Reed Miller

July 30, 2012

July 30, 2012 (Baltimore, Maryland) — Computed tomography (CT), used in conjunction with ECG imaging (ECGI), may soon be used to guide the placement of leads for cardiac resynchronization therapy (CRT) [1].

At the Society of Cardiovascular Computed Tomography (SCCT) 2012 Annual Scientific Meeting, Dr Fady Dawoud (Johns Hopkins University, Baltimore) presented promising results of an animal study showing that CT and ECGI information can be translated into a map that not only helps to identify the best candidates for CRT therapy but can also guide CRT lead placement.

Senior author Dr Albert Lardo (Johns Hopkins University, Baltimore) told heartwire , "What happens now a lot in the echo world is people base where they put the lead purely on the mechanical maps. This is a major oversight from a basic physiology standpoint, because we know that the relationship between mechanical and electrical activation is not very straightforward in patients who have complex substrates. You need both the electrical and mechanical data before you can make a very good informed decision about where to put the lead."

The combination CT/ECGI map is the "holy grail" for CRT preprocedure planning, because it shows myocardial scaring and identifies the area of latest mechanical activation in the left ventricle, the best target for lead placement, Lardo said. It also shows venous anatomy to allow the implanting physicians to plan how they will guide the lead into position.

An electrical map created by ECG imaging and a mechanical map created by computed tomography [Source: Johns Hopkins University]

The innovation that allows this mapping is a computer program called Stretch Quantifier for Endocardial Engraved Zones (SQUEEZ), developed by Dr Amir Pourmorteza (Johns Hopkins University). Lardo explained that SQUEEZ creates a "blood cast"--an extremely high-resolution image of blood flow--revealing the fine trabecular features of the heart that can serve as "nodes" to be tracked in space and time. "You can see the influence that the endocardial surface has on the blood," Lardo said. "With that, we can track the trabecular features, and those features become spatial markers." No other imaging modality has sufficient resolution to do that.

"For years now, we've just been putting the lead in blindly on the lateral wall or we're using echo to [find] the area of latest mechanical activation," Lardo said. "That works sometimes, but the nonresponse rate is still pretty high from that approach, which means we're missing information that is necessary to understand the physiology and understand where to put the lead. The problem [has been] that clinically, this type of electrical mapping is incredibly tedious and very invasive."

However, Dawoud and his colleagues have developed an ECGI technique for creating a detailed electrical map of the heart based entirely on data collected noninvasively from electrodes outside the patient. This voltage activity data can be used to create an accurate voltage map of the heart that is superimposed on the mechanical model created by the CT. "You want to activate the areas that are activating the latest to bring the whole heart toward having a shorter activation duration," Dawoud told heartwire .

These combination mechanical/electrical maps could also be used to guide other types of intramyocardial intervention, such as stem-cell therapies, Lardo said.

Animal Trials Show Promise, Human Trials Coming Soon

At the SCCT meeting, Dawoud presented data from a study in mongrel dogs in which ischemic dyssynchronous heart failure was induced with occlusion/reperfusion, left-bundle ablation, and three weeks of rapid right ventricular pacing. The images created with the CT/ECGI method showed that epicardial electrical activation is consistent with a left bundle branch block conduction pattern that begins in the right ventricle before spreading in a U-shaped pattern to the left ventricle. The CT/ECGI map shows areas of delayed left ventricular wall shortening and delayed depolarization in the mid left marginal vein, marking a good candidate site for preactivation of the left ventricle.
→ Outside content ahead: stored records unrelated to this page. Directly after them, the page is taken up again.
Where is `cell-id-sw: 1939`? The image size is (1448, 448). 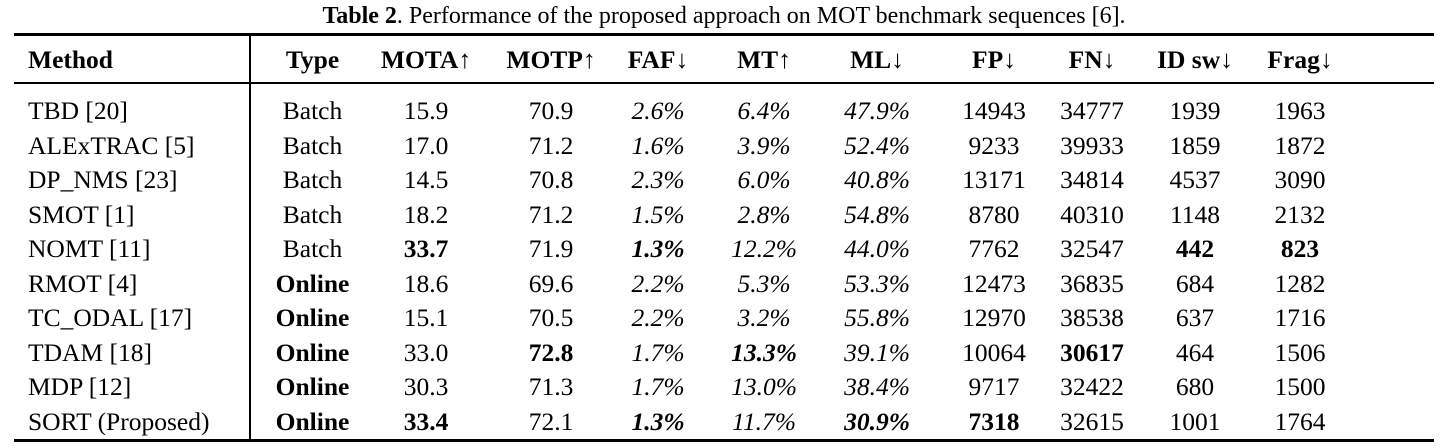
cell-id-sw: 1939 is located at coordinates (1195, 111). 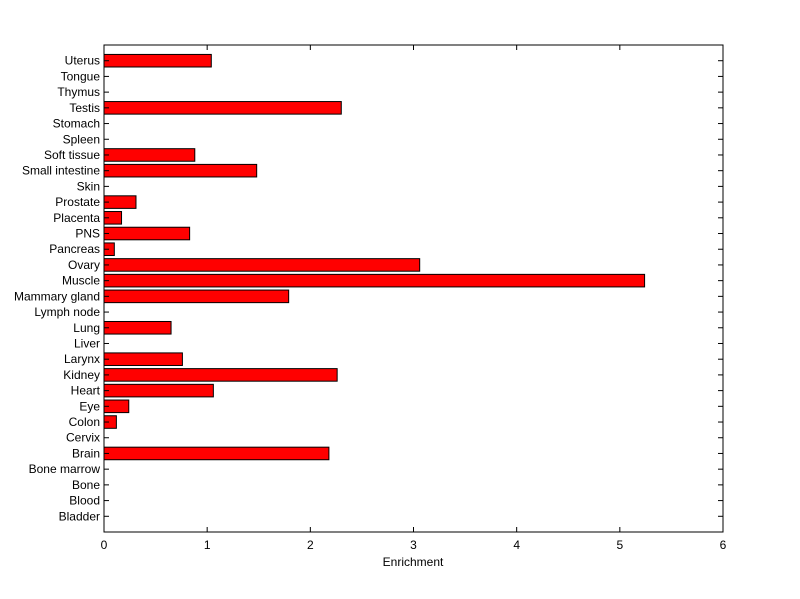 I want to click on y-tick-label: Small intestine, so click(x=61, y=171).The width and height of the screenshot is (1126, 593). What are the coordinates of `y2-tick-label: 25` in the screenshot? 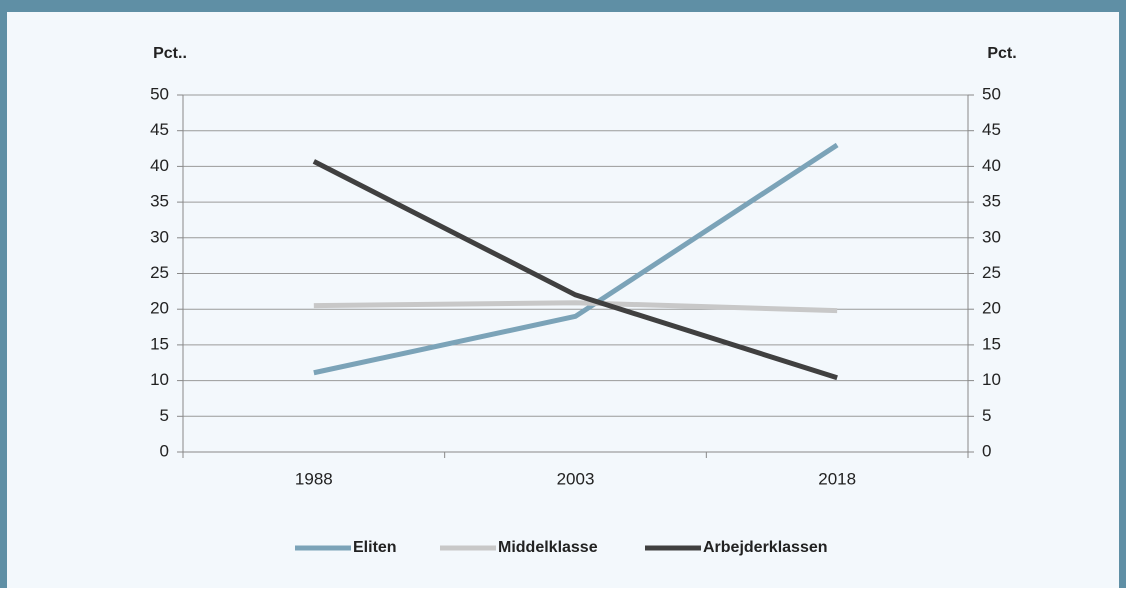 It's located at (992, 272).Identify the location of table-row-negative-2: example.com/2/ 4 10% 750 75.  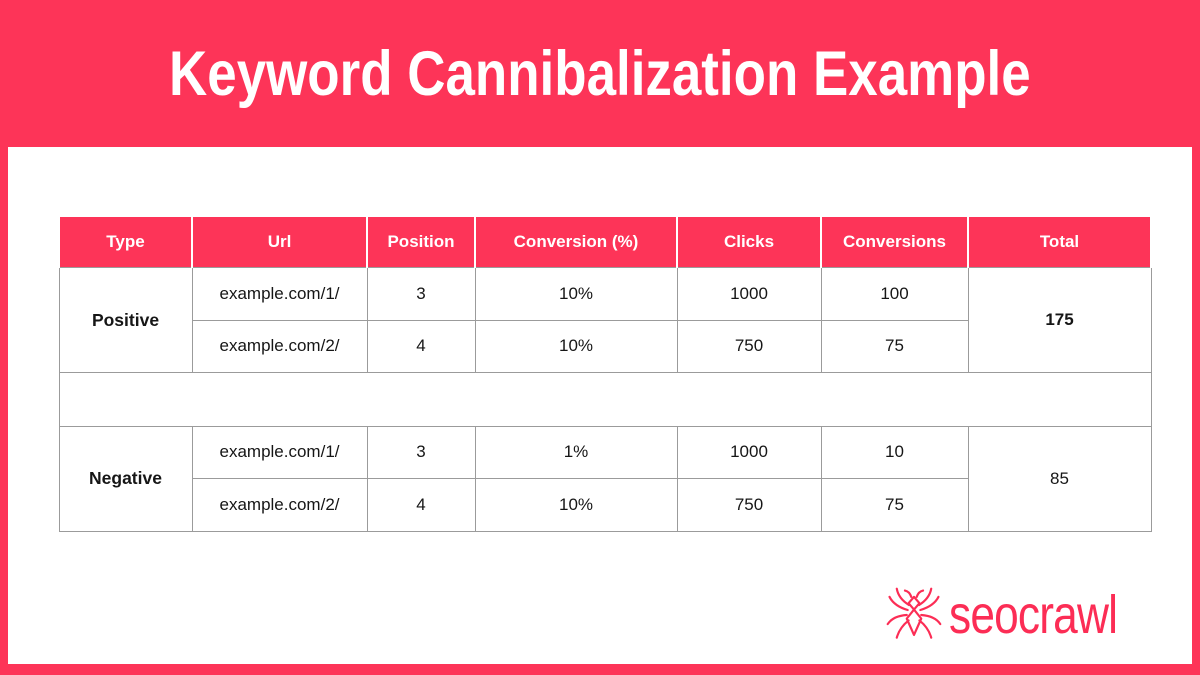
(605, 505).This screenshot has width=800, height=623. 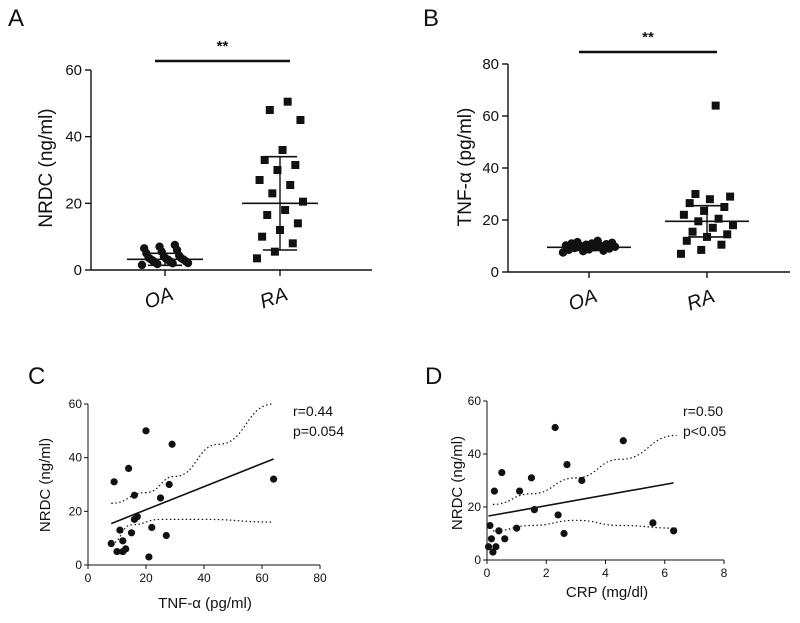 I want to click on panel-d-x-tick-label: 8, so click(x=724, y=573).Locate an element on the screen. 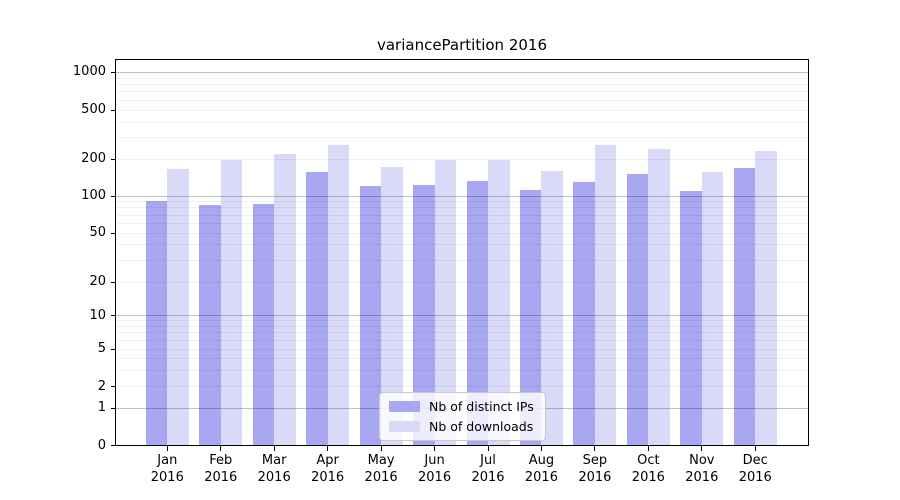 Image resolution: width=900 pixels, height=500 pixels. x-axis-tick-label: Apr 2016 is located at coordinates (328, 469).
The next step in the development of this technology will be to compare the outcomes of CRT patients implanted with a device the traditional way with those of CRT patients whose leads were implanted with the guidance of CT/ECGI. Dawoud, Lardo, and colleagues have already begun using their technique in patients and hope to have some pilot clinical data within a year.

The authors have nothing to disclose.